Monday, June 26, 2006

Ghashiram Kotwal - A Vijay Tendulkar Play

The biggest peril of education is that it teaches you that there is a lot that you don't know. Leaving home at the age of 16 of course had its advantages. I probably know the bathroom proclivities of Jenna Jameson and Chasy Lane like no other in this great world of ours. But I fear that this single minded pursuit of mine has rather blinded myself to the pursuits of the higher arts. The arts in which instead of putting in coins in a slot and waiting for a glass panel to open, you actually get to sit in a chair and clap.

To make amends to that oversight, I picked up "Understanding Drama" as one of my subjects. Of great interest i have found it to be. A pleasant surprise was to find nestled in between Macbeth and Arms and the man was the play Ghashiram Kotwal , by Vijay Tendulkar .

Vijay Tendulakr has written a huge load of literature of which some of his most famous plays are "Sakharam binder" and "Kanyadan". Girish karnard actually commented on his play "Shantata! Court Chalu Ahe!" as "the best play written in the last thousand years". How do you top something like that?

The play Ghashiram Kotwal debated in 1972 and was played at the Bharat Natya Mandir at Pune. It actually ran for 19 performances after which it was banned because it was perceived as Anti-Brahmin and showed Nana Phadnavis (the Prime minister of the Peshwa) in a bad light. Sounds like things haven't changed much since then.

The play revolves around a North Indian Brahmin called Ghasiram who comes to Pune to make his fortune. But is falsely implicated as a thief by the Brahmins and thus decides to make pune a "city fit for dogs". To do that, he rather callously barters his underage daughter Gauri to the lustful Nana Phadnavis, in exchange for becoming the Kotwal of Pune. He then unleashes a reign of terror on the city and its Brahmins. These includes pulling off the nails of people and then chopping off their hands. Pretty gruesome.
Ghasirams downfall begins when gauri goes missing. When he confronts nana about his daughters whereabouts, he comes to know that she passed away when she had gone to the midwife. A distraught Ghasiram then Packs up thirty Brahmins in a cell which results in the death of about twenty of them. When peshwa gets the news of this, the wily politican Nana, dumps the kotwal to the crowd.

Tendulkar has used the "Tamasha" Genre in the play so you have a lot of singing and dancing used here to good effect. For example, we actually have the "abhangas" (devotional songs) mixed in with the "Lavnis" (Love songs). These actually highlight the moral corruption of the Brahmins as they try to hide their lust behind the respectability of religion. The use of the Tamasha also ensures the presence of some colourful language. For example, when they are talking about the barter of Gauri for the kotwal-ship, Nana says,
"You bastard. you have got me stuck in a narrow pass."
to this Ghasiram replies, "Yes the narrow pass of my daughters."
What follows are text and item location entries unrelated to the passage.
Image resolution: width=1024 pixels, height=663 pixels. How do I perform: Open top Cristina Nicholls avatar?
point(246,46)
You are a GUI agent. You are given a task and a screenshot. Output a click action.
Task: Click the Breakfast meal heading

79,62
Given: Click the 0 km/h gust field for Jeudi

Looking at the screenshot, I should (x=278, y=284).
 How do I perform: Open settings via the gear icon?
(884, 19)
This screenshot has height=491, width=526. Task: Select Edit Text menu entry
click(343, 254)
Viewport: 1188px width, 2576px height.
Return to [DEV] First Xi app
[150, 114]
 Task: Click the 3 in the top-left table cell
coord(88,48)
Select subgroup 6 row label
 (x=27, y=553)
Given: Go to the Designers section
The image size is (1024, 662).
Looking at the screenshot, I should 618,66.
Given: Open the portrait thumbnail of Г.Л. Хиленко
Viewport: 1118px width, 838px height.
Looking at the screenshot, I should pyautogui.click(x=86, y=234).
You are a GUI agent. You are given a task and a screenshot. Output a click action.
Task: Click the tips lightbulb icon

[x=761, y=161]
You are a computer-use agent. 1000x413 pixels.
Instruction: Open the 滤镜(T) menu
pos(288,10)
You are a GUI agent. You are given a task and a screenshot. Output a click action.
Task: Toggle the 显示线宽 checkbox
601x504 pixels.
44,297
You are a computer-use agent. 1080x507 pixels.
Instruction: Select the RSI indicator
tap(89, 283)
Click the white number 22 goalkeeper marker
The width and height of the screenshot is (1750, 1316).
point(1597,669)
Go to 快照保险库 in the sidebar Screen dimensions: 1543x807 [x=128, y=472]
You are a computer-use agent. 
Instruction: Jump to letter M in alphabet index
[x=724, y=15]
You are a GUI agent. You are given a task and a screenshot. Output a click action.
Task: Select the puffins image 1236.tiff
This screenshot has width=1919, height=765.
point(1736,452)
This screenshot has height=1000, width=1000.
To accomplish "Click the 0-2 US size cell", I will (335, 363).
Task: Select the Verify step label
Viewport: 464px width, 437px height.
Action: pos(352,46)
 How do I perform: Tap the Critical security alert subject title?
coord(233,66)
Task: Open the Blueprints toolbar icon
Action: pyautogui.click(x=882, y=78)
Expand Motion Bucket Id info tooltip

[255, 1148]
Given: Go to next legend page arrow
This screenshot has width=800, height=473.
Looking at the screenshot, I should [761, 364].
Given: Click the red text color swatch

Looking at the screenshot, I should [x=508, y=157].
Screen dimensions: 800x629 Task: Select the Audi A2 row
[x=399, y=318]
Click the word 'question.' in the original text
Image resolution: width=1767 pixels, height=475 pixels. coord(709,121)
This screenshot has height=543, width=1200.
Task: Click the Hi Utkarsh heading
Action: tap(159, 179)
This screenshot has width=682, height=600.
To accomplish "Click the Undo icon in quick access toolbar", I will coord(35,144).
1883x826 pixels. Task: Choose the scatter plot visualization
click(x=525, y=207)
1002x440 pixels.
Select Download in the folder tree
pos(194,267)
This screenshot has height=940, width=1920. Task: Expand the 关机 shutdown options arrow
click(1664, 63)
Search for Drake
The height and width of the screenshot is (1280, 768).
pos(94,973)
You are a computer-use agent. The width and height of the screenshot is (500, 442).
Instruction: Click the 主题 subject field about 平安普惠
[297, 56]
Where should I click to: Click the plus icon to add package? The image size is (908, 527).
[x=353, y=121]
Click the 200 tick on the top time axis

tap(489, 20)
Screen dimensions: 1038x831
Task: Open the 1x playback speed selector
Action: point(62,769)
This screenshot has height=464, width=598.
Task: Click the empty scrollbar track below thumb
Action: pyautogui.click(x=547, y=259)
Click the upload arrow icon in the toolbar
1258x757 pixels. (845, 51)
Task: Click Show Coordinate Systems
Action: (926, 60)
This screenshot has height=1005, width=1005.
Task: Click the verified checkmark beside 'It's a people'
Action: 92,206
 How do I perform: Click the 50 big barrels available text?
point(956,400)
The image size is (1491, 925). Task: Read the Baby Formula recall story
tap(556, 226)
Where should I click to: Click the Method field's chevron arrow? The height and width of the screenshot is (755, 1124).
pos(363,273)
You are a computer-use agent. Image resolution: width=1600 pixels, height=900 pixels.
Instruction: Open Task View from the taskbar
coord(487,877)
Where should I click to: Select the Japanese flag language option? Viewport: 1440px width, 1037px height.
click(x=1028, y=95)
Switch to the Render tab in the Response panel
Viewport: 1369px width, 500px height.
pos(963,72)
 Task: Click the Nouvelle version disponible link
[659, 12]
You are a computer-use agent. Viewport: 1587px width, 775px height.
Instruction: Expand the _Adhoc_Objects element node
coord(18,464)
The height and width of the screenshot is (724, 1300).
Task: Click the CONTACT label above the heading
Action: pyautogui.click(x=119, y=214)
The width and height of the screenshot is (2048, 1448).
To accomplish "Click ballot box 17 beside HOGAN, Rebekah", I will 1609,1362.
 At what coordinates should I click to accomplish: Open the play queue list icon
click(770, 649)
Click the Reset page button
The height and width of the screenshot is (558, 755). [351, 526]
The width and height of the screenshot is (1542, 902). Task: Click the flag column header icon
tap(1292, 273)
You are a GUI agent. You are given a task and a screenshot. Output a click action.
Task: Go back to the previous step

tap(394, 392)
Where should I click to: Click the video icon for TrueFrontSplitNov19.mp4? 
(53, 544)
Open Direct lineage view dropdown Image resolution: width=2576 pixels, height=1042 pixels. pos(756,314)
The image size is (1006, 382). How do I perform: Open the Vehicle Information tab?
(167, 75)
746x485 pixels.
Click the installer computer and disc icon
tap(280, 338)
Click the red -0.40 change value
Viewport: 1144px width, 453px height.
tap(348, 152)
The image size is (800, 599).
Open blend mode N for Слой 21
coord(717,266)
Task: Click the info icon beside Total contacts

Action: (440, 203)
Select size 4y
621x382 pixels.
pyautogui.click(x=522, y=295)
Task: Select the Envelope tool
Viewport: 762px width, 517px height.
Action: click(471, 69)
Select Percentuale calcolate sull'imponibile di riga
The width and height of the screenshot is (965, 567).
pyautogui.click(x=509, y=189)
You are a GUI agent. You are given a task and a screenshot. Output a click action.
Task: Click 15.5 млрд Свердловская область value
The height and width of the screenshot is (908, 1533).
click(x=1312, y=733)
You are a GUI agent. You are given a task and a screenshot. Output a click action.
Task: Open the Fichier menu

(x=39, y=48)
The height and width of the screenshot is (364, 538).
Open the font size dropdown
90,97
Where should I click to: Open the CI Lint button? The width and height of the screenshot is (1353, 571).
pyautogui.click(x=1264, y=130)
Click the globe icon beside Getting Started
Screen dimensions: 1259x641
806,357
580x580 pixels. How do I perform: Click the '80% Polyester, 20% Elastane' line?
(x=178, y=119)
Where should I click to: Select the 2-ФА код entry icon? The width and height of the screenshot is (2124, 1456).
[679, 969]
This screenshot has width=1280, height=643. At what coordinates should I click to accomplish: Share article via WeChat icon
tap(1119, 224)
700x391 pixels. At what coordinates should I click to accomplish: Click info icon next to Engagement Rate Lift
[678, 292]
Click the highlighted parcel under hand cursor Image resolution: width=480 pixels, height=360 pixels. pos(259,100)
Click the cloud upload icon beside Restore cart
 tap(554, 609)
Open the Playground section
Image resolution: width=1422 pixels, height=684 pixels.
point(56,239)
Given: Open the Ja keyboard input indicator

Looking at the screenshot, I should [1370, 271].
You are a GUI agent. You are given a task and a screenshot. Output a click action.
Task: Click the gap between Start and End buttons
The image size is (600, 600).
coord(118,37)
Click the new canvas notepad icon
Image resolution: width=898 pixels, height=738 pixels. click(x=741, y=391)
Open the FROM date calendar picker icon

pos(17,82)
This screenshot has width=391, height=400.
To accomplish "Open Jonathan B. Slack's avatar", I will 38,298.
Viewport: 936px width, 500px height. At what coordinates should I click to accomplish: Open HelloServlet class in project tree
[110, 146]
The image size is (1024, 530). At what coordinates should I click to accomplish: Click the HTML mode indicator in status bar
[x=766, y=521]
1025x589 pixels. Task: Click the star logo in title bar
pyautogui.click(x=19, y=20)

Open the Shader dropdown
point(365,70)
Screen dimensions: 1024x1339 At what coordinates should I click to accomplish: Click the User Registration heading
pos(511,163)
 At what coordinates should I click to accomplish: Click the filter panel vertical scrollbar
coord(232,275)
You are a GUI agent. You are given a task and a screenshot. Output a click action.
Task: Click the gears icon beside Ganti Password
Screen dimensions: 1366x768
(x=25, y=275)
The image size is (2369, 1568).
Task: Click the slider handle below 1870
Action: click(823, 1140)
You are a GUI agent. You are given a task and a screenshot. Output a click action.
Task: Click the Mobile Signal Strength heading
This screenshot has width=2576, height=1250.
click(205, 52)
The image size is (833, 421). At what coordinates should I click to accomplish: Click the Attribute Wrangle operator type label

Also the use of the "Sutradhar" or narrator and the human wall of 12 brahmins as a curtain are some very interesting adaptations used for the theater. This actualy means that this play can be performed anywhere from the NCPA in mumbai to the Ram-lila ground in nagpur.

Sadly I have yet to see the play. It is very sad. Hence the use of the word "sadly". I think it is immensely sad that there are so many neat things to do out there and see for ourself that there is no possible way that we could ever do even a minuscule fraction of them. I think there is something poetically sad about that. Why I wonder, do people like Vijay tendulkar not come out of "pop up windows" demanding my credit card information, with the same frequency as Jenna Jameson?